WHAT YOU SHOULD DO
Please rescale the records from the start through the line containing "Hitoshi Takagi (122, 814)", both ends included, and write out each of those lines again. Multiply every coordinate by 1.5 and round it to a whole number, with halves rounding up, leaving all other text as it stands.

==== INFORMATION SUPPLIED

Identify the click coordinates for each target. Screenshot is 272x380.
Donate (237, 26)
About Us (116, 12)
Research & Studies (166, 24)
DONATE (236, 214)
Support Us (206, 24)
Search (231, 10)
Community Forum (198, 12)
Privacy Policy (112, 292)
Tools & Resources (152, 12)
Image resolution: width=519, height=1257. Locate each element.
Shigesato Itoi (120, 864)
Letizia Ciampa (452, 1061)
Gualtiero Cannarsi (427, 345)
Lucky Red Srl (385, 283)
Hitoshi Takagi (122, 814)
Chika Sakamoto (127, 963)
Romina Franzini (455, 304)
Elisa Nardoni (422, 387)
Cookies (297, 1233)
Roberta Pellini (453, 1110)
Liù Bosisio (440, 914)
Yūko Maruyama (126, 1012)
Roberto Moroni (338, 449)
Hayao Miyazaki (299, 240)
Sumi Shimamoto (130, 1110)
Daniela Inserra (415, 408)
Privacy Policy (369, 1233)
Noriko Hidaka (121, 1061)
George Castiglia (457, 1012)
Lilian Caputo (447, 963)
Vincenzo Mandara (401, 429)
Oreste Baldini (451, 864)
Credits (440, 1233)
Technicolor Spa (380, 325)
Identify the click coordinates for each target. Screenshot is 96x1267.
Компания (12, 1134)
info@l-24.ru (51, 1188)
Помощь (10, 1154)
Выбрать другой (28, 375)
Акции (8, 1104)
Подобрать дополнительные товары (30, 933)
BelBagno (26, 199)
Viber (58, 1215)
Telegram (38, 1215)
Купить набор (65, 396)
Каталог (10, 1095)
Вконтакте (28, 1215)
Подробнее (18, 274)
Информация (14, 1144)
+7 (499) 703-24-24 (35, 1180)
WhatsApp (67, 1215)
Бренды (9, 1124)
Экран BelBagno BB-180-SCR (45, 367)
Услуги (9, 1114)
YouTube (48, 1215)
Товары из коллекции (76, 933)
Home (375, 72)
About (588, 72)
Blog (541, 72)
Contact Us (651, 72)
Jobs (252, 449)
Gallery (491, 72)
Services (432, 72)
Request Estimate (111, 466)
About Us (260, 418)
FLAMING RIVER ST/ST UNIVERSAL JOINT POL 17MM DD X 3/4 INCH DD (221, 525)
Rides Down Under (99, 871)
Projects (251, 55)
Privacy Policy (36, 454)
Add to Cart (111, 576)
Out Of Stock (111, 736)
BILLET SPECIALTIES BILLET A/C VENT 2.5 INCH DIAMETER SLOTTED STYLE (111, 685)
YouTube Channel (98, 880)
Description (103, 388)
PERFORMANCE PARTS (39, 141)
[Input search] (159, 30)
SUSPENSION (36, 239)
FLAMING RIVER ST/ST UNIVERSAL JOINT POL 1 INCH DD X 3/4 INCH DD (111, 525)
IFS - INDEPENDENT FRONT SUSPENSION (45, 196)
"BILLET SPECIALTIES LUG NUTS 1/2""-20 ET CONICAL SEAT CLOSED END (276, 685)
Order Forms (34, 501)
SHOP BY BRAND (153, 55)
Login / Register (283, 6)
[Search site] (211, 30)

========

RESULT OF THE TASK
Identify the click coordinates for each target. Screenshot is 272x380.
Donate (356, 39)
About Us (174, 18)
Research & Studies (249, 36)
DONATE (354, 321)
Support Us (309, 36)
Search (347, 15)
Community Forum (297, 18)
Privacy Policy (168, 438)
Tools & Resources (228, 18)
Image resolution: width=519, height=1257. Locate each element.
Shigesato Itoi (180, 1296)
Letizia Ciampa (678, 1592)
Gualtiero Cannarsi (641, 518)
Lucky Red Srl (578, 425)
Hitoshi Takagi (183, 1221)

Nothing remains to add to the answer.